Plus, the automated system is too easily abused, Witkowski said, as the history of red-light cameras has shown.
First-time violators would get a warning in the mail, according to the proposal. Then they’d face a fine under the current noise ordinance law.
Cameras for the pilot will be limited to the downtown area, bound by North Avenue, Ashland Avenue, Interstate 55 and Lake Michigan.
Despite the ordinance, the pilot program faces some hurdles. The ordinance is under legal review in the Public Safety Committee, and it still needs a public hearing.

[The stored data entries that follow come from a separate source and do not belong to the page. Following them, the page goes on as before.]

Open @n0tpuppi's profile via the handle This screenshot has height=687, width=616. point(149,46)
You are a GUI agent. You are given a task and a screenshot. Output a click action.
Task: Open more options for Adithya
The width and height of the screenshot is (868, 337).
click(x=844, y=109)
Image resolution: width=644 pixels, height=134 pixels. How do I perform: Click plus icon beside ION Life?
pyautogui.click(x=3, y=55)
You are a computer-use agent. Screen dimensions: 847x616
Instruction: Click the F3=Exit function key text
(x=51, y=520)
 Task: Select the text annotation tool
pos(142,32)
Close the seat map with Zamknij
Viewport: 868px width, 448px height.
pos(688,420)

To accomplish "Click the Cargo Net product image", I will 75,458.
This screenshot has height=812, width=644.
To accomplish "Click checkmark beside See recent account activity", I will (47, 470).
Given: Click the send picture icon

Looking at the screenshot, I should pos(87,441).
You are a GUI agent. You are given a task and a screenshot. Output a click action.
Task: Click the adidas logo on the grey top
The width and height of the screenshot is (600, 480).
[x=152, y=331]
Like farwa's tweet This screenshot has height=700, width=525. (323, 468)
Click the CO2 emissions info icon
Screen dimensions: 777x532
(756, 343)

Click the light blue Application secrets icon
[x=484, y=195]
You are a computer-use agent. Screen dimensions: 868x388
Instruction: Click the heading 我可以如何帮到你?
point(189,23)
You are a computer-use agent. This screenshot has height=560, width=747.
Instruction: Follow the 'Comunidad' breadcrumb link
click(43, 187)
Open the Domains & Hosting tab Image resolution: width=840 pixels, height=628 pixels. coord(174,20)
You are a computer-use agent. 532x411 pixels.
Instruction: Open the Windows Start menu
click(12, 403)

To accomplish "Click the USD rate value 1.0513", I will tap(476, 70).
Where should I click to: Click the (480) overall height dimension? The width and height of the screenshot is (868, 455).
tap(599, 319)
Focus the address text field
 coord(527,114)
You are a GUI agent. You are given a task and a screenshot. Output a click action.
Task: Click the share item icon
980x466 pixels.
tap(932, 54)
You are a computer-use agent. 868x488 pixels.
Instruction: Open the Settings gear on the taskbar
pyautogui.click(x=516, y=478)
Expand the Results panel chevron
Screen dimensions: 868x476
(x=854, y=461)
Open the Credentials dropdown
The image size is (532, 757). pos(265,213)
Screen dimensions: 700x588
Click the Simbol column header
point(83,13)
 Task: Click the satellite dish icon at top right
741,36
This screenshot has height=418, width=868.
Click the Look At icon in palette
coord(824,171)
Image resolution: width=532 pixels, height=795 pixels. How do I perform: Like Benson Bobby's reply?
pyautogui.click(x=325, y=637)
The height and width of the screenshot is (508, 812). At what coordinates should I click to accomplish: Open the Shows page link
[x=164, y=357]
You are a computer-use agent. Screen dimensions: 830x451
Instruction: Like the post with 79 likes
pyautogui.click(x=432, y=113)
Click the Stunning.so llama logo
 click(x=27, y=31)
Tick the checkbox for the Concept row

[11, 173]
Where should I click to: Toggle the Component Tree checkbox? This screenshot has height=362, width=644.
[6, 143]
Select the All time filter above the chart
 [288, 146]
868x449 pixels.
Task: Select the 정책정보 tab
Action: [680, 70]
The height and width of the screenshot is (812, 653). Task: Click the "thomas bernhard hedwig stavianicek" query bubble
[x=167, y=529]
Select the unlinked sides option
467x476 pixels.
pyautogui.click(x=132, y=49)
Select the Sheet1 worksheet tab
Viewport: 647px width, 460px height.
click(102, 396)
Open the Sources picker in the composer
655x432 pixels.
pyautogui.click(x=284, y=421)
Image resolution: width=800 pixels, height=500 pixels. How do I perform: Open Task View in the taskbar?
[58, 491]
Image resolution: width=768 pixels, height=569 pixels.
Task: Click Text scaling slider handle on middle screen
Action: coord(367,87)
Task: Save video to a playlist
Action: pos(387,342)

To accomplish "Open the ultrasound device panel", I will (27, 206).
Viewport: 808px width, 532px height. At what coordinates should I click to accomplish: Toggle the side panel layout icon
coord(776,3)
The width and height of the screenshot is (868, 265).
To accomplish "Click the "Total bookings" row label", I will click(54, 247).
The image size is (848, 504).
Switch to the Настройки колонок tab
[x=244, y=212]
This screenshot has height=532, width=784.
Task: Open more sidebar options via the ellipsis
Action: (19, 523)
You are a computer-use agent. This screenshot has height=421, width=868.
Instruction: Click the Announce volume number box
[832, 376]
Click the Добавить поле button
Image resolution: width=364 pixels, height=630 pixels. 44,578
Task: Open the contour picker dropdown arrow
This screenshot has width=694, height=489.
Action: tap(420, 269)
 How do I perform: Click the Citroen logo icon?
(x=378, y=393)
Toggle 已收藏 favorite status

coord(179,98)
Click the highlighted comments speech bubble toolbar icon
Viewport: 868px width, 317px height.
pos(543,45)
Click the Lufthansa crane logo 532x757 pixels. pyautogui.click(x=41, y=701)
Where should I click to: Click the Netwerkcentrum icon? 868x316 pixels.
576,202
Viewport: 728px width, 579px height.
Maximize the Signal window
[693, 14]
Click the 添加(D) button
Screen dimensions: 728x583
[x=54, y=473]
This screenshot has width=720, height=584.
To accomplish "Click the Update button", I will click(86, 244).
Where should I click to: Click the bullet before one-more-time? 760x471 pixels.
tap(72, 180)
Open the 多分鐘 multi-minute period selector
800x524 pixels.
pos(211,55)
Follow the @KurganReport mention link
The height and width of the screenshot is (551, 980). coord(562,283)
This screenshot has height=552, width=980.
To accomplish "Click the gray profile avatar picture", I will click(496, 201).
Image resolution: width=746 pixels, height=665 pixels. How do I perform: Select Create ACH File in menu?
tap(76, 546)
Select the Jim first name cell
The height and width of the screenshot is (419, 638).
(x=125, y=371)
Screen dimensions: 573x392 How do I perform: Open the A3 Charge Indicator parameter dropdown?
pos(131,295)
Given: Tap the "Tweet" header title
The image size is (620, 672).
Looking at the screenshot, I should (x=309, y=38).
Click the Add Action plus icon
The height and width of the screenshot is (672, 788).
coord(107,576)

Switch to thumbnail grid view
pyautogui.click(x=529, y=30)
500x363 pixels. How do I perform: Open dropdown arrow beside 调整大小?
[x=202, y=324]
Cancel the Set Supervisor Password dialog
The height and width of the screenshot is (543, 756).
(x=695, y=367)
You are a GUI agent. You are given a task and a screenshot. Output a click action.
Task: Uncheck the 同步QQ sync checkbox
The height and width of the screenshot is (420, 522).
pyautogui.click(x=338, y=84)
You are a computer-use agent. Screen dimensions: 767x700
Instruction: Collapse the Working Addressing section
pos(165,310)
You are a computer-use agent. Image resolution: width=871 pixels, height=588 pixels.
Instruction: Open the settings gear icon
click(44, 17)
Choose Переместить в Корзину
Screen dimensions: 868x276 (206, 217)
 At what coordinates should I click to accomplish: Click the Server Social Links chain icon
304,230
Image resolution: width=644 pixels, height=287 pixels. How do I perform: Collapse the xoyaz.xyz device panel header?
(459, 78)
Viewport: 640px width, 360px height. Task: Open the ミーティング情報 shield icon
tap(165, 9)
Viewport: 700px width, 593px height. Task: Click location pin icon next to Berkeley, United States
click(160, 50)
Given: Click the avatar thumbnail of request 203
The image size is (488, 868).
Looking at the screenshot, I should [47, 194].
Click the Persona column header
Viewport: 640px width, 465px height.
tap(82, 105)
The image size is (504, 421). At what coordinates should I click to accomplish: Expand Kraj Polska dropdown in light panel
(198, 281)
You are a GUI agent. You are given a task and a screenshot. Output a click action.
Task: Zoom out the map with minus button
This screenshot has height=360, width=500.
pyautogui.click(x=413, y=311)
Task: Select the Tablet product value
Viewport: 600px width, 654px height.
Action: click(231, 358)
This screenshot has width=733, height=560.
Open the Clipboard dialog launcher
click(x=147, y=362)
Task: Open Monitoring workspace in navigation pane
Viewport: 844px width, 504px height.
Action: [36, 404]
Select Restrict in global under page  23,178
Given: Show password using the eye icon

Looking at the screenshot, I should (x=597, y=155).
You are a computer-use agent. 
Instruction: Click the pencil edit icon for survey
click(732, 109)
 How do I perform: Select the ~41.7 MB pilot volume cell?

Craig Kaiser, head of Streeterville Neighborhood Advocates and a member of Noise Free America, said he got several City Councl members to back the ordinance after demonstrating how the cameras were successfully piloted in other cities.
The cameras, called SoundVue Noise Camera Systems, are made by United Kingdom-based Intelligent Instruments, Kaiser said. The company has installed noise cameras in London, New York City and Knoxville, Tennessee.
Chicago’s pilot would most likely involve a sound camera at one location, just as other cities have done in their pilots, Kaiser said.
The sound cameras work like speed cameras, except they’re equipped with a microphone that distinguishes between muffler and other noises, Kaiser said.
A technician would review the data and determine whether a ticket should be issued, according to the proposal.
Kaiser said his neighborhood association has asked police to enforce the existing noise laws to no avail. Using sound cameras was a second option to address the nuisance of illegal mufflers, he said.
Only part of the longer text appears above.